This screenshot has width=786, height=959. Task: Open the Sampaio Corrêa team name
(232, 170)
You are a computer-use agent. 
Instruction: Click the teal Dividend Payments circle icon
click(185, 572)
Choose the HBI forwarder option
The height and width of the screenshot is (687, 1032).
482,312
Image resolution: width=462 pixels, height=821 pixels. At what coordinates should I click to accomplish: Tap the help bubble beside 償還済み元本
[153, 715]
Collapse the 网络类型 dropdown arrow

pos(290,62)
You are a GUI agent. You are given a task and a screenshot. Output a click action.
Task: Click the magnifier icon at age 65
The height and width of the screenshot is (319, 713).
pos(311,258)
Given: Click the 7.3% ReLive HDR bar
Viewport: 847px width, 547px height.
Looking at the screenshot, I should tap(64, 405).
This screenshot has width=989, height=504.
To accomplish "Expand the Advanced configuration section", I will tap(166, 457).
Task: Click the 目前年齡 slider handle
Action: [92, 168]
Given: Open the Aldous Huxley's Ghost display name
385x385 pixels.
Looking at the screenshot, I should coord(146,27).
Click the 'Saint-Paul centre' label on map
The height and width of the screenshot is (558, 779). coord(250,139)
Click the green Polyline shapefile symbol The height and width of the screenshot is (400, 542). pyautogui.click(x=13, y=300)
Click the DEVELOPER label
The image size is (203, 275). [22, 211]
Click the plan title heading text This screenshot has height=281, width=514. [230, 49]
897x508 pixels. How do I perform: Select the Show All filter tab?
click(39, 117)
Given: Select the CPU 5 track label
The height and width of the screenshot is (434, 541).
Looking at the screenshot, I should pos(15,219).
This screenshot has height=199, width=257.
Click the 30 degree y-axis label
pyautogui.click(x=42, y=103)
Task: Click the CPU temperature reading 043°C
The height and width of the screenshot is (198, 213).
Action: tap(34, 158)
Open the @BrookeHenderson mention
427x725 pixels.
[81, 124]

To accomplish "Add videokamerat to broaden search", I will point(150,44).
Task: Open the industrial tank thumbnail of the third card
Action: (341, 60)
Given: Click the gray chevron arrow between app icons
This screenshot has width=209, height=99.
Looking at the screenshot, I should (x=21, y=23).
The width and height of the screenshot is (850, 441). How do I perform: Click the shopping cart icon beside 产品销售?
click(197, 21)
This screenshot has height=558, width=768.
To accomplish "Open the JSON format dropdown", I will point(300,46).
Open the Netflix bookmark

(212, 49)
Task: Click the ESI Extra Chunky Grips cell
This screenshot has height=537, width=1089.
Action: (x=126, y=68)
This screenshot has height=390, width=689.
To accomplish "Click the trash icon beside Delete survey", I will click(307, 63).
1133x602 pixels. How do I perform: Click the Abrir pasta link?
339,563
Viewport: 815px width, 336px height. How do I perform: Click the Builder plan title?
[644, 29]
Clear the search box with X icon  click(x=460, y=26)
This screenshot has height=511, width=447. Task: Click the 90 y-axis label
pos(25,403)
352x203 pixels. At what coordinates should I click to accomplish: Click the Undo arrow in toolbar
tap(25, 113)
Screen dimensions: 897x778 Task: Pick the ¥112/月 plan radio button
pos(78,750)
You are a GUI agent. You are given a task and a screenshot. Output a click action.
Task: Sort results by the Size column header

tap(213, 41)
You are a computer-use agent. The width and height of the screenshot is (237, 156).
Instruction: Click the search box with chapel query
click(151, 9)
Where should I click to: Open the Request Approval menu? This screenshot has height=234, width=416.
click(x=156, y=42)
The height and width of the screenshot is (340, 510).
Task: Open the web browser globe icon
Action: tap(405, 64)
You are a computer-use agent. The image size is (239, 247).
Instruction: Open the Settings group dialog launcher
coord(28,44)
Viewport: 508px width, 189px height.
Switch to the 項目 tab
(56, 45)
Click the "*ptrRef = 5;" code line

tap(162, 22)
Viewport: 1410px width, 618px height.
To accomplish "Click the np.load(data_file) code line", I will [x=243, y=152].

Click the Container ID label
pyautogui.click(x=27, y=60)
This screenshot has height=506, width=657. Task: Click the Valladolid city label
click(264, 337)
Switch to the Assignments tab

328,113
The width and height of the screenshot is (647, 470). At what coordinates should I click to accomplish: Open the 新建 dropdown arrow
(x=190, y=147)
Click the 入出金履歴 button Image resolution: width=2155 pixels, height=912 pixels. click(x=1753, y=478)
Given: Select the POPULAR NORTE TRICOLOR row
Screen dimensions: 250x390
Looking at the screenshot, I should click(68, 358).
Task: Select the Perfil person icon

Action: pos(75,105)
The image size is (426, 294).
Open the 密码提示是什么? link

++++++++++++++++++++

_ASSIGNMENT:_ Every record above is to be transcribed exactly.

_PROBLEM SOLUTION:_
This screenshot has width=786, height=959. Task: Open the Sampaio Corrêa team name
(232, 170)
You are a computer-use agent. 
Instruction: Click the teal Dividend Payments circle icon
click(185, 572)
Choose the HBI forwarder option
The height and width of the screenshot is (687, 1032).
482,312
Image resolution: width=462 pixels, height=821 pixels. At what coordinates should I click to accomplish: Tap the help bubble beside 償還済み元本
[153, 715]
Collapse the 网络类型 dropdown arrow

pos(290,62)
You are a GUI agent. You are given a task and a screenshot. Output a click action.
Task: Click the magnifier icon at age 65
The height and width of the screenshot is (319, 713).
pos(311,258)
Given: Click the 7.3% ReLive HDR bar
Viewport: 847px width, 547px height.
Looking at the screenshot, I should tap(64, 405).
This screenshot has width=989, height=504.
To accomplish "Expand the Advanced configuration section", I will tap(166, 457).
Task: Click the 目前年齡 slider handle
Action: [92, 168]
Given: Open the Aldous Huxley's Ghost display name
385x385 pixels.
Looking at the screenshot, I should coord(146,27).
Click the 'Saint-Paul centre' label on map
The height and width of the screenshot is (558, 779). coord(250,139)
Click the green Polyline shapefile symbol The height and width of the screenshot is (400, 542). pyautogui.click(x=13, y=300)
Click the DEVELOPER label
The image size is (203, 275). [22, 211]
Click the plan title heading text This screenshot has height=281, width=514. [230, 49]
897x508 pixels. How do I perform: Select the Show All filter tab?
click(39, 117)
Given: Select the CPU 5 track label
The height and width of the screenshot is (434, 541).
Looking at the screenshot, I should pos(15,219).
This screenshot has height=199, width=257.
Click the 30 degree y-axis label
pyautogui.click(x=42, y=103)
Task: Click the CPU temperature reading 043°C
The height and width of the screenshot is (198, 213).
Action: tap(34, 158)
Open the @BrookeHenderson mention
427x725 pixels.
[81, 124]

To accomplish "Add videokamerat to broaden search", I will point(150,44).
Task: Open the industrial tank thumbnail of the third card
Action: (341, 60)
Given: Click the gray chevron arrow between app icons
This screenshot has width=209, height=99.
Looking at the screenshot, I should (x=21, y=23).
The width and height of the screenshot is (850, 441). How do I perform: Click the shopping cart icon beside 产品销售?
click(197, 21)
This screenshot has height=558, width=768.
To accomplish "Open the JSON format dropdown", I will point(300,46).
Open the Netflix bookmark

(212, 49)
Task: Click the ESI Extra Chunky Grips cell
This screenshot has height=537, width=1089.
Action: (x=126, y=68)
This screenshot has height=390, width=689.
To accomplish "Click the trash icon beside Delete survey", I will click(307, 63).
1133x602 pixels. How do I perform: Click the Abrir pasta link?
339,563
Viewport: 815px width, 336px height. How do I perform: Click the Builder plan title?
[644, 29]
Clear the search box with X icon  click(x=460, y=26)
This screenshot has height=511, width=447. Task: Click the 90 y-axis label
pos(25,403)
352x203 pixels. At what coordinates should I click to accomplish: Click the Undo arrow in toolbar
tap(25, 113)
Screen dimensions: 897x778 Task: Pick the ¥112/月 plan radio button
pos(78,750)
You are a GUI agent. You are given a task and a screenshot. Output a click action.
Task: Sort results by the Size column header

tap(213, 41)
You are a computer-use agent. The width and height of the screenshot is (237, 156).
Instruction: Click the search box with chapel query
click(151, 9)
Where should I click to: Open the Request Approval menu? This screenshot has height=234, width=416.
click(x=156, y=42)
The height and width of the screenshot is (340, 510).
Task: Open the web browser globe icon
Action: tap(405, 64)
You are a computer-use agent. The image size is (239, 247).
Instruction: Open the Settings group dialog launcher
coord(28,44)
Viewport: 508px width, 189px height.
Switch to the 項目 tab
(56, 45)
Click the "*ptrRef = 5;" code line

tap(162, 22)
Viewport: 1410px width, 618px height.
To accomplish "Click the np.load(data_file) code line", I will [x=243, y=152].

Click the Container ID label
pyautogui.click(x=27, y=60)
This screenshot has height=506, width=657. Task: Click the Valladolid city label
click(264, 337)
Switch to the Assignments tab

328,113
The width and height of the screenshot is (647, 470). At what coordinates should I click to accomplish: Open the 新建 dropdown arrow
(x=190, y=147)
Click the 入出金履歴 button Image resolution: width=2155 pixels, height=912 pixels. click(x=1753, y=478)
Given: Select the POPULAR NORTE TRICOLOR row
Screen dimensions: 250x390
Looking at the screenshot, I should click(68, 358).
Task: Select the Perfil person icon

Action: pos(75,105)
The image size is (426, 294).
Open the 密码提示是什么? link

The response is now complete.